Treating Underlying Illness: A crucial first step is to provide appropriate antiretroviral therapy as well as meticulous prophylaxis and treatment of OIs. Two early studies documented clinical and biochemical improvement in individuals treated with AZT monotherapy; one documented an average 2- to 3-kg weight gain and a second demonstrated rapid, significant, and sustained declines in interferon and triglyceride levels in subjects treated with AZT. A later study documented a decrease in REE of 650 kcal/day in patients with CMV colitis who were treated with ganciclovir. Several studies have documented that patients with active, untreated secondary infections are often unable to gain weight even with hyperalimentation.

Patients with untreated secondary infections involving the mouth and GI tract tend to have poor oral intake, since they often have dysphagia and odynophagia as well as diarrhea and malabsorption. Addressing oral and esophageal complications can improve caloric intake and reduce discomfort (see ACC, March 1995 for a complete discussion of esophageal lesions in HIV).

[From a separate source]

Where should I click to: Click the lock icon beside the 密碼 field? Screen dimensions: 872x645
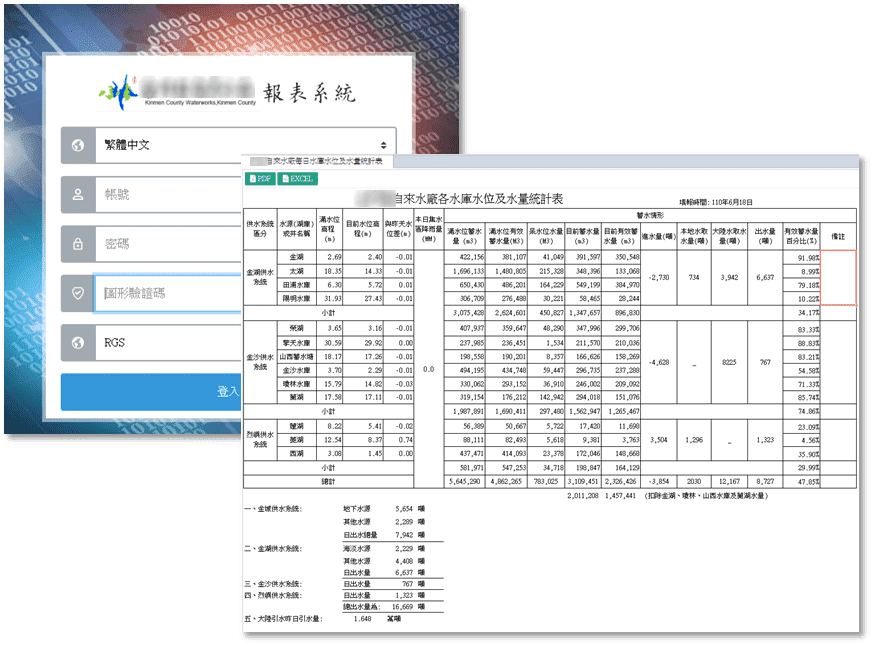click(x=80, y=244)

Nutrition: Maintenance of good nutrition is essential. Lost weight can be very difficult to replace. Calorie needs are in the 25 to 60 kcal/kg/day range; 20% should be protein. Working with a nutritionist is helpful. Patients often have deficiencies of micronutrients. One study found a 31% decrease in progression to AIDS in patients taking regular multivitamins with minerals. This finding may be confounded by a bias in favor of more compliant patients with better diets.

Oral feeding is clearly the nutritional route of choice. Emphasizing intake that is high in calories, protein, and fat is important. Over-the-counter nutritional supplements can help patients who are having difficulty with meals, or while they are being treated for oral or esophageal ulcers. Enteral alimentation can be used if oral or esophageal disease or disabling systemic illness makes eating temporarily impractical. Total parenteral nutrition (TPN) has been hotly debated in AIDS. Using TPN in patients with inadequately treated, active OIs and end-stage disease is of little value. Weight gained, if any, will be primarily fat. TPN is occasionally useful as temporary "bridge" therapy for a discrete period during treatment of intercurrent illness. The clear goal should be a restoration of full oral feeding once the patient can eat again. TPN is generally inappropriate in the terminal care of patients with AIDS.